My writing as a philosopher and as a poet celebrates the unsung lives of ordinary people. I write poetry for those who don’t know who they are or where they come from. The cycle of poems referenced here is in the tradition of epic poetry. A young heroine makes her way home, not from leading an army of hoplites, replete with arms and blood-spattered booty, but by recovering the life of her mother. Through the poems, I retrace my mother’s journey as a Jewish-Uyghur refugee while very pregnant with me. Traveling alone, my mother gives birth to me while on her way to New York City in the summer of ’89, during perestroika.

Moving through the weird geography cut by the loss of family and identity, I invite my reader to follow me to a train station in Vienna, to the steppes of Central Asia, to a welfare office in Brooklyn.
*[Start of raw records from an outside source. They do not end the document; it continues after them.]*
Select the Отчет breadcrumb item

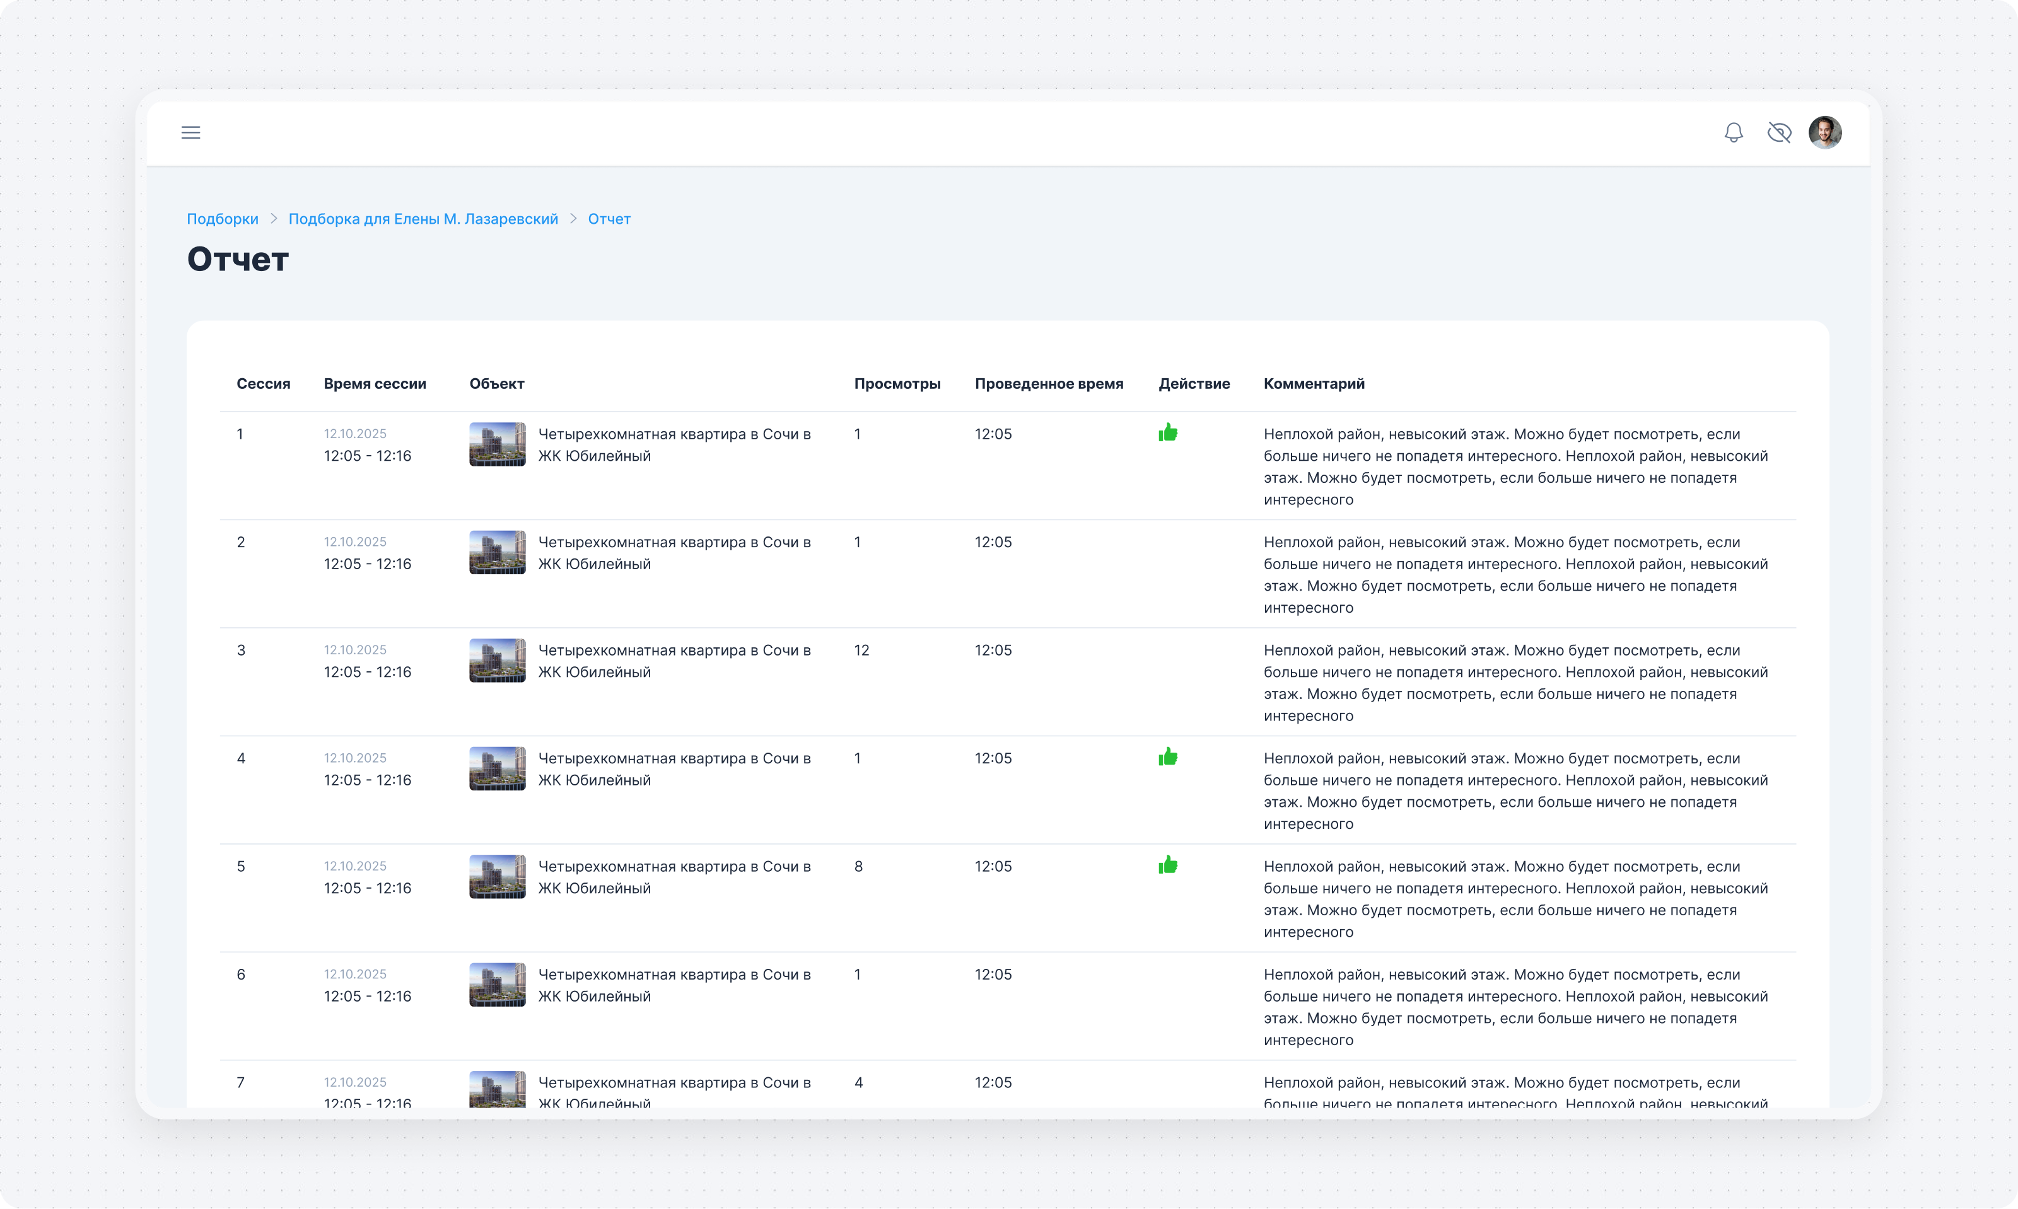(609, 218)
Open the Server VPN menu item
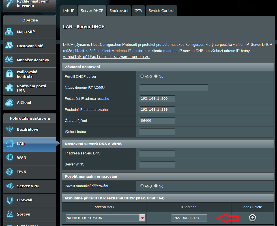The height and width of the screenshot is (226, 277). [28, 186]
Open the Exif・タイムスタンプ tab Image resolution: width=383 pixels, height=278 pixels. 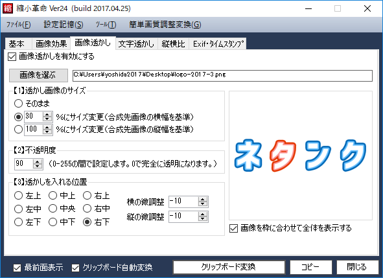pyautogui.click(x=218, y=43)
As I wander, flashbacks of my mother from the places I actually knew her drift back to me, mostly scenes from my childhood. You meet me as a newborn baby, as a teenager in Coney Island—listening to my mom scold me because I haven’t appreciated her sacrifices—and, later, as an adult for whom loss inculcates the peculiar feeling of having the “dignity of someone standing next to a garbage can.” As I conclude my journey in the shadow of her journey, a new geography emerges. The same cities rise over oceans, but ghosts recede into mirror reflections: the shape of my hands and face as I consider the Atlantic Ocean. Loss becomes the patina from which to trace a new beginning. I stop waving my long goodbye.

My poetry is driven by humanism expressed in radical particularity. I encourage the reader to alight in another tormented corner of the world, to introduce themselves to strangers, to listen to those waiting in line for visas and “a ration of eggs and milk,” to begin their own long journeys that spiral out from mine. An optimist at heart, I write with the moral faith in our capacity to listen to each other. If the reader listens, I wonder, could our collective voices be an assertion—rather than a loss—of dignity?